Mass spectrometry-based proteomics is the dominant method for measuring peptides and proteins from complex mixtures. In bottom-up approaches, proteins are digested or proteolyzed prior to LC-MS/MS analysis. Peptides are fragmented, and proteins are inferred via peptide spectral matching (PSM). The throughput of this process is surprisingly low; a proteomics core facility might analyse <20 samples/day per instrument using UHPLC-MS/MS. Because of this, automation in proteomics is rare, and virtually all preparation is performed by hand. We developed 3D printed hardware and automated sample preparation modules for a lower-cost Andrew Alliance pipetting robot. The robot operates on simple principles, using traditional pipettes and follows protocols closely resembling manual preparation.
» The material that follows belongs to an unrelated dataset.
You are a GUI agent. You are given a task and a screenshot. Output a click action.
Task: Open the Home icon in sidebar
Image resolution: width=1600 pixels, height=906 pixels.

Here, we present modular protocols for the major techniques in proteomics preparation: in-solution and S-Trap digestion; Tip and solid-phase extraction (SPE) based desalting. Both approaches yield dense protein identifications from complex proteomes. Automated samples had high reproducibility: ∼60 % of proteins identified from in-solution and S-Trap digested samples had a measured CV of ≤20 %. In contrast, 52 % of in-solution digested and 63 % of S-Trap digested of proteins identified from manually prepared samples had CVs ≤20 %. Automated sample digestion and tip-based desalting had reduced ≅ 70 % and 40 % quantitative yield respectively compared to manual preparation according to the protein label-free quantification (LFQ). Increasing injection amount to normalize the yield restored protein and peptide identifications which demonstrates the differences between manual and automated methods were predominantly due to reduced recovery. Overall, automation of bottom-up proteomics sample preparation at the meso‑scale offers increased reproducibility in non sample-limited applications.